Source document ->
'''

I identified a novel NADPH-dependent flavin reductase in C. elegans (FRE-1)
with high similarity to cytochrome P450 reductase and the nitric oxide synthases (NOS).
FRE-1 is transcribed from the same promoter as a two-gene operon with a novel protein,
which we called HIT-1. It is a new member of the histidine triad (HIT) superfamily of
proteins, which function as nucleotidyl transferases and hydrolases. This HIT family of
proteins is highly conserved in nature, but the physiological role has not been identified
for its members. I isolated a human ortholog of FRE-1 from a variety of tissues, including
kidney, placenta and brain. This was the same protein as NR1, recently isolated from
cancer cells. I also obtained a human sequence sharing significant similarity with C.
elegans HIT-1, which has been named HHT1 (human histidine triad protein !). The
presence of FRE-1 and HIT-1 in an operon in C. elegans suggests their common function
in the cell. Using C. elegans and human embryonic kidney cells (HEK 7X) as models I
show that the novel flavin reductase and a novel histidine triad protein are stress induced proteins and that they perform cooperative functions in stress conditions such as exposure
to drugs.

'''

Given entries ->
'''

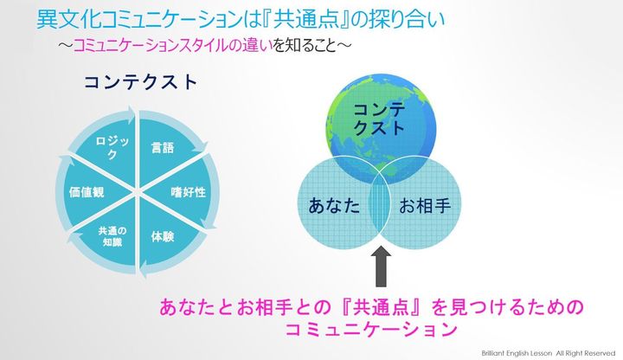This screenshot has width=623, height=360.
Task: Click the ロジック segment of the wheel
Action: click(112, 148)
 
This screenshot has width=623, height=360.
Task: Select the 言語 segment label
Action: click(163, 148)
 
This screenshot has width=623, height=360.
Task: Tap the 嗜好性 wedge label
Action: click(189, 192)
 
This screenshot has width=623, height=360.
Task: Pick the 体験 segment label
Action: click(163, 237)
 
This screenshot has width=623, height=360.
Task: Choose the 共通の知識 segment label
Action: click(112, 236)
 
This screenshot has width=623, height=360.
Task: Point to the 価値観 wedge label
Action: click(87, 192)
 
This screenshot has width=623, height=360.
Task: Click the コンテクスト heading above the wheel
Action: click(141, 82)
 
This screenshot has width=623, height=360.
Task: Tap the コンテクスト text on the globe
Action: click(379, 119)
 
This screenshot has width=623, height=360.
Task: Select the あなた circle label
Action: click(334, 206)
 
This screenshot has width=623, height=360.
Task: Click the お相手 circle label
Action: click(425, 206)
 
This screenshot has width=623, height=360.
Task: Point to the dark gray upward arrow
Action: click(381, 267)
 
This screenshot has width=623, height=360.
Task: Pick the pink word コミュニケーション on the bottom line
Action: click(371, 330)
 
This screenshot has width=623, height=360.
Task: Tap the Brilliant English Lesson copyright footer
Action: click(549, 353)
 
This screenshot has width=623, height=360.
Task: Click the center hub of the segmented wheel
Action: click(138, 193)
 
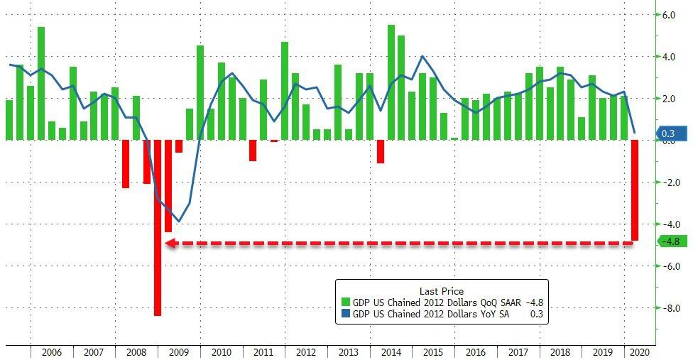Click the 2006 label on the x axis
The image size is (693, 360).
(51, 351)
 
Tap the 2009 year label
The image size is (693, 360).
(178, 351)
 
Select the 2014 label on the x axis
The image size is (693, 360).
(391, 351)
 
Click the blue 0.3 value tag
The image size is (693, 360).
(672, 133)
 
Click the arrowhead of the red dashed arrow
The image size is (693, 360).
(170, 244)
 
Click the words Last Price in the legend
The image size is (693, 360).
(442, 291)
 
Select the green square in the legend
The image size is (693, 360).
(346, 302)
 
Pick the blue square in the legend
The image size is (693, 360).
(346, 312)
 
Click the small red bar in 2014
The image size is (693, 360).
(381, 151)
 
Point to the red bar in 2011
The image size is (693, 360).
(253, 151)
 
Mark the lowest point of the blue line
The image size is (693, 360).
(178, 222)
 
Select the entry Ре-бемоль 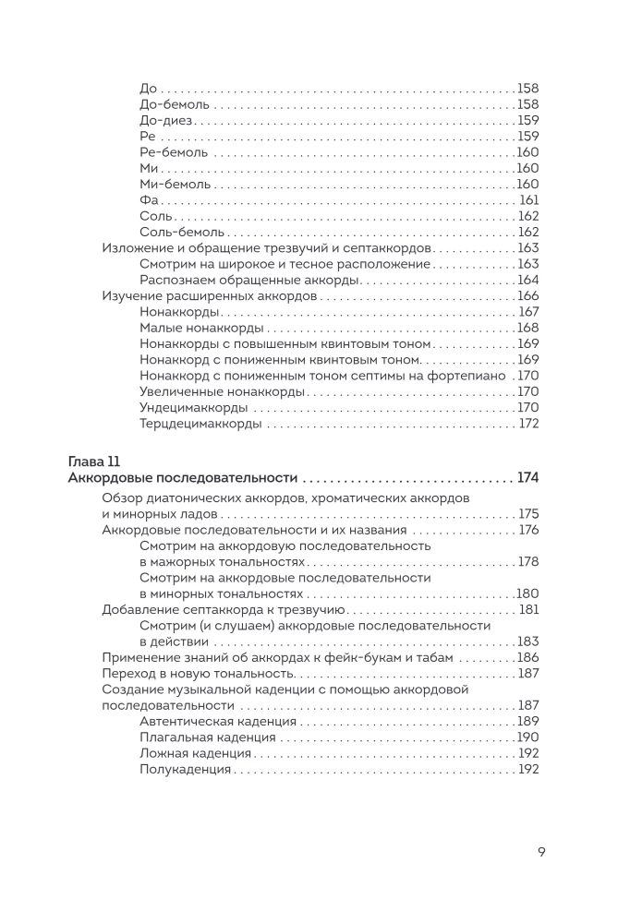tap(174, 152)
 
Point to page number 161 tap(528, 200)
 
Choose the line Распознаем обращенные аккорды tap(248, 280)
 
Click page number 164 tap(527, 280)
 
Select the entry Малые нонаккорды tap(201, 328)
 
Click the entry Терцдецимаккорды tap(200, 424)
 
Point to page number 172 tap(528, 424)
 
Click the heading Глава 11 tap(95, 461)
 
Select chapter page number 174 tap(527, 478)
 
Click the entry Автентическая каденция tap(217, 721)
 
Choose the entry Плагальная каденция tap(208, 737)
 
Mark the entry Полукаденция tap(185, 769)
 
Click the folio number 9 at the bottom tap(541, 852)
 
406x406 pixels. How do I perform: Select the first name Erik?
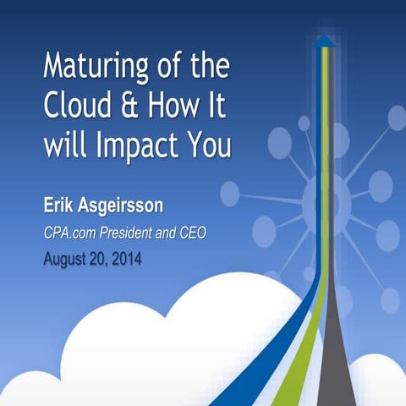[61, 206]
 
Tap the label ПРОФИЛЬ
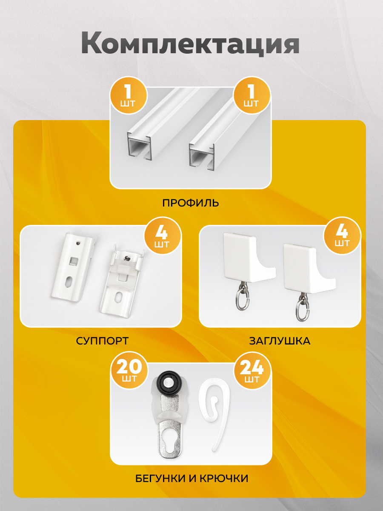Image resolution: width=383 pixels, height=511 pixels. point(191,203)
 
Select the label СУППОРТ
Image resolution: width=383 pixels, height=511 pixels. point(102,341)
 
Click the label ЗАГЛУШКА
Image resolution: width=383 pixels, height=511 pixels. point(280,341)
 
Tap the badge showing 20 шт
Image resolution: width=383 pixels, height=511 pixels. point(129,370)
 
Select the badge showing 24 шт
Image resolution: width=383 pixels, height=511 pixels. point(252,370)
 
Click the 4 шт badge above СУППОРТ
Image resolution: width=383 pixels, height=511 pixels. point(163,236)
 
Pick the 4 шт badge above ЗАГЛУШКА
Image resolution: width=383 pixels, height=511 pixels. point(342,235)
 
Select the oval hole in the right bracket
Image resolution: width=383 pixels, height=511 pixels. point(119,297)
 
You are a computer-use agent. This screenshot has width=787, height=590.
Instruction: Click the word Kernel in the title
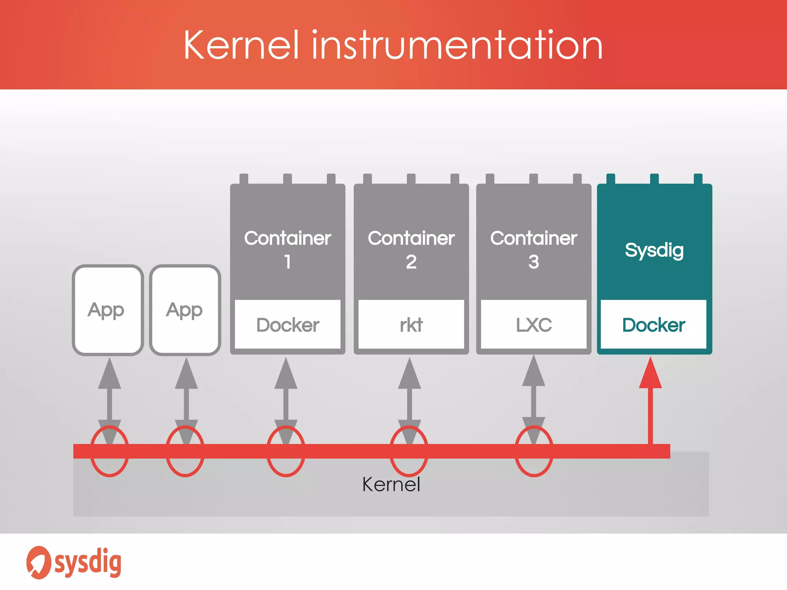(x=241, y=45)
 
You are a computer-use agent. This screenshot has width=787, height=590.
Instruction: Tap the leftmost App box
(x=108, y=310)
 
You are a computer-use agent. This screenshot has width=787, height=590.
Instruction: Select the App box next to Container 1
(x=185, y=310)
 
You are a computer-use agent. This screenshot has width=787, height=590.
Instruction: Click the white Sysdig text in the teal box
(x=654, y=250)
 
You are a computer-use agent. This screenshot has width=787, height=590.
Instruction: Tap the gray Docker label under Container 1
(x=287, y=325)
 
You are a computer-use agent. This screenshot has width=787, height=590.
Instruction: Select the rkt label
(x=411, y=325)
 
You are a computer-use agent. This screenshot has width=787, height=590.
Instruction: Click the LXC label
(x=533, y=325)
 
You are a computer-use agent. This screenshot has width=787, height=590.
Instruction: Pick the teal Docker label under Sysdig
(x=653, y=325)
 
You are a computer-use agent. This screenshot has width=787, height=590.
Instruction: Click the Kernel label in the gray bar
(x=391, y=484)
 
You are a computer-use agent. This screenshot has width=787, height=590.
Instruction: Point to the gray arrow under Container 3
(x=533, y=399)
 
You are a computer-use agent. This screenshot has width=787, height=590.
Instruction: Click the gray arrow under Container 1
(x=286, y=399)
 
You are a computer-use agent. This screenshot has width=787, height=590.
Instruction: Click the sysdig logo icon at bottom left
(x=38, y=562)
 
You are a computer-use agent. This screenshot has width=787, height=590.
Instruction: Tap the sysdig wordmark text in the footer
(x=88, y=562)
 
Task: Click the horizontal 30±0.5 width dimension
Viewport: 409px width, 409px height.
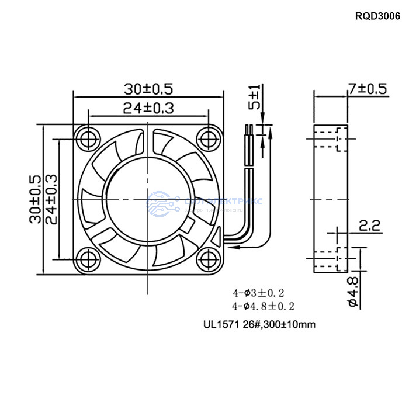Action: coord(148,89)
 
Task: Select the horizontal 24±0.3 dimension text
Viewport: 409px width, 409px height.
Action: coord(148,108)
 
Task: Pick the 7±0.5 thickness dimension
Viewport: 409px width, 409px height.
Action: coord(368,89)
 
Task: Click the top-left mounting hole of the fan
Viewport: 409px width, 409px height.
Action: coord(89,138)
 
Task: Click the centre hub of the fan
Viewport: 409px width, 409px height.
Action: coord(148,198)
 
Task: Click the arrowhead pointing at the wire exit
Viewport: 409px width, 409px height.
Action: coord(234,247)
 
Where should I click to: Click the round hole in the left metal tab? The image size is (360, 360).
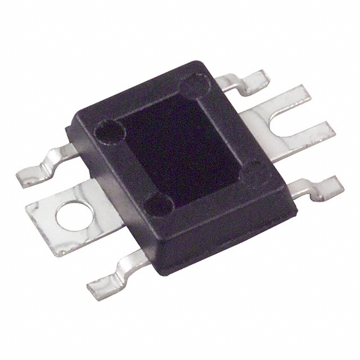pos(69,216)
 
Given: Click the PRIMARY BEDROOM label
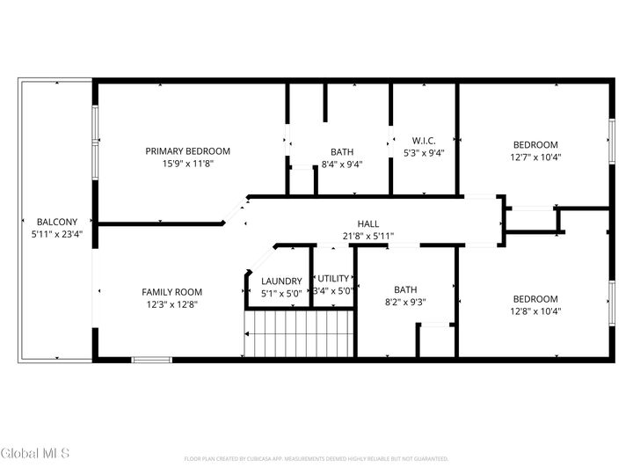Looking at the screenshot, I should [x=187, y=150].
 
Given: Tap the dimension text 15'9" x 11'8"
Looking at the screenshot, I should [x=187, y=164].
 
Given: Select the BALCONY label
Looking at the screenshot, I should [x=57, y=222].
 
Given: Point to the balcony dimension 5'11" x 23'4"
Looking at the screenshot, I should [x=57, y=235].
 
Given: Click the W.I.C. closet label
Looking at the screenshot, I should [x=424, y=141].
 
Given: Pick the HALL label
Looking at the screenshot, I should [x=367, y=223].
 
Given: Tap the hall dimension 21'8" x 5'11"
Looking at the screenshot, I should [x=367, y=236].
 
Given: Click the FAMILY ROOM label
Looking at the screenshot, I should [x=172, y=292].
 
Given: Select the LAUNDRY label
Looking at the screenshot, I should [x=281, y=281].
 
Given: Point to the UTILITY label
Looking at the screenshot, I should [x=334, y=278].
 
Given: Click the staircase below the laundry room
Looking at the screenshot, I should [x=299, y=334].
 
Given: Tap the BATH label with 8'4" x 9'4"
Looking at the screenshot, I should [x=342, y=151].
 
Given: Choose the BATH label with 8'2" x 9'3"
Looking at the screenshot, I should [x=405, y=289].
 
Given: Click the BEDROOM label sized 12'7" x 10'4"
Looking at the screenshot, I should [x=535, y=145].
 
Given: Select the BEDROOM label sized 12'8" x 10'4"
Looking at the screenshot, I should [x=535, y=298].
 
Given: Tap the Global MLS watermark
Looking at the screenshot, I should [x=34, y=453].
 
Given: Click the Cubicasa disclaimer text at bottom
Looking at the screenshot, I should [x=316, y=459].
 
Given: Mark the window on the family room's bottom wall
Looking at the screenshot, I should [x=151, y=359].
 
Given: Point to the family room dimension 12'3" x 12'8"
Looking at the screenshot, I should [x=172, y=305].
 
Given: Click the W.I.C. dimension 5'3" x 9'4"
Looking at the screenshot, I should [x=424, y=153].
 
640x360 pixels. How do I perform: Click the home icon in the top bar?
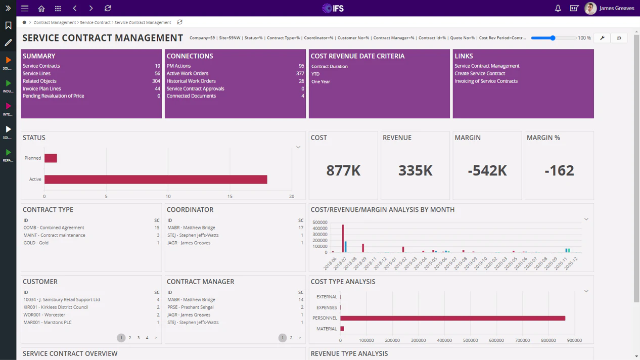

'''

Work order -> Rewrite the FRE-1 and HIT-1 text from "I identified a" up to and including "oxide synthases (NOS).", replacing "cytochrome P450 reductase" with "P450 oxidoreductase".

Reply to the task ->
I identified a novel NADPH-dependent flavin reductase in C. elegans (FRE-1)
with high similarity to P450 oxidoreductase and the nitric oxide synthases (NOS).